Are you an accountant or in any way related to it and or interested in exploring the world of finance and taxes? Have you ever heard about the term “corporate taxations”? What type of tax is that? How is it levied? Do not these questions swirl around you in mind? What purpose does it serve? These types of questions would hit hard on your mind if you are a finance, accountancy, or business administration student. Today, I am here to explain the term and the purpose it serves.
Following is a stepwise guide to its understanding:
Simply stating that a Corporate Business Tax is defined as tax levied on business profits. In other words, just as an individual's income is taxed under the term of INCOME TAX. Similarly, the income/profits of the businesses are subjected to a tax called Corporate Business Tax.
To quote the US Judge Oliver Wendell Holmes Jr.: "Taxes are what we pay for civilized society." Businesses and firms require a healthy and tax compliant society to pay taxes regarding the corporate business tax. In addition to it, a country's tax system or a state should be designed and crafted as pro-growth and incentive-oriented to allow inflow of investment and growth in the long run. Corporate tax has been discussed with varying degrees of intensity since the advent of the corporate income tax in 1909.
To Tax Businesses or Not?
The foremost question regarding businesses that keeps on bothering the Economists, business administrators, managers, and policymakers is whether or not to tax business?
After years of brainstorming and there have emerged two schools of thought:
Some advocate that a corporate tax is a kind of distortive tax; it affects and minimizes the profitability of a firm or company; therefore, it should be kept to a minimum or even eliminated. In contrast to this popular opinion, another school of thought is that Multinational companies are often tax evasion despite their heavy profitability. Despite this, it is evident that businesses benefit from the infrastructure of a country and owe them.
Do corporate business tax rates matter?
This is one of the burning issues to be dealt with regarding the corporate taxes rates. Keeping tax rates reasonable can lead to the development and robust growth of business and private funding.

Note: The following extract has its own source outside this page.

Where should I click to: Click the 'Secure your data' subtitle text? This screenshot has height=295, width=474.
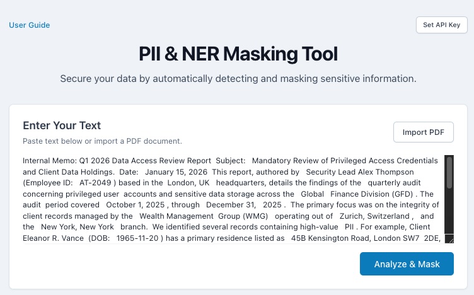(x=238, y=79)
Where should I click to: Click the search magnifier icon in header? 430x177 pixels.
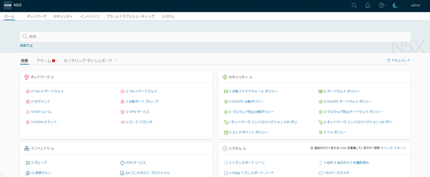pyautogui.click(x=354, y=5)
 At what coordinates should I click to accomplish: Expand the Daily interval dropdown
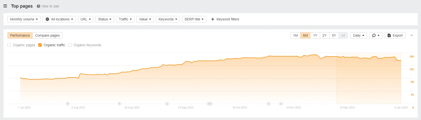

Reasonable tax rates are significant and affect small and medium-sized enterprises, playing a crucial role in economic growth and employment. A decision to impose heavy tax on small and medium enterprises may not contribute much to the government's exchequer. Still, it might cause businesses to move to the informal sector or, even worse, cease operations.
For instance, in Brazil, the government created Simples Nacional, a tax regime designed to simplify the collection of taxes for micro and small enterprises. The program reduced overall tax costs by 8%. It contributed to an increase of 11.6% in the business licensing rate, a 6.3% increase in the registration of microenterprises, and a 7.2% increase in the number of firms registered with the tax authority. Revenue collections rose by 7.4% percent as a result of increased tax payments and social security contributions. Simples Nacional was also credited with increasing the revenue, profit, paid employment and fixed capital of formal-sector firms.
While the amount of the tax cost for businesses matters for investment and growth. Especially when taxes are high, businesses are more inclined to opt-out of the formal sector.
This should be kept in mind that businesses shall always care about what they get for their taxes. For them, the provision of quality infrastructure is critical for the sound functioning of an economy because it plays such a central role in determining the location of economic activity and the kinds of sectors that can develop. A capable and efficient workforce is key to an economy's competitiveness and productivity. Also, investing in the provision of health services is essential for both economic and moral reasons. Also, it has become mandatory by law for multinational firms and corporations to spend 2&'' percent of their income on the environment they live in, which is called Corporate Social Responsibility.
Other than that, an educated workforce increases the overall efficiency, develops trust among the workers and employees with the management, and allows companies to move up the value chain beyond simple production processes and products.
Significant Benefits of Corporate Business Tax
It should be noted that the levy of corporate business tax serves three essential functions. First, it helps in raising revenue for the government.
Second, the corporate business tax contributes to the overall progressivity of the tax system to the extent that the corporate tax burden falls on capital. Therefore, it is to conclude that corporate income tax contributes at large to the progressivity of the overall tax system.
Third, the corporate income tax serves as a backstop to the individual income tax because it precludes using the corporation as a tax shelter for high-income taxpayers.
Corporate Business Taxation serves as a very crucial tool of economic policymaking. It should be used in due consultation with all the stakeholders and policymakers to foster economic growth and a business-friendly environment. In addition to it, it can guide along the route of robust economic growth if pursued with plausible decision making and consensus.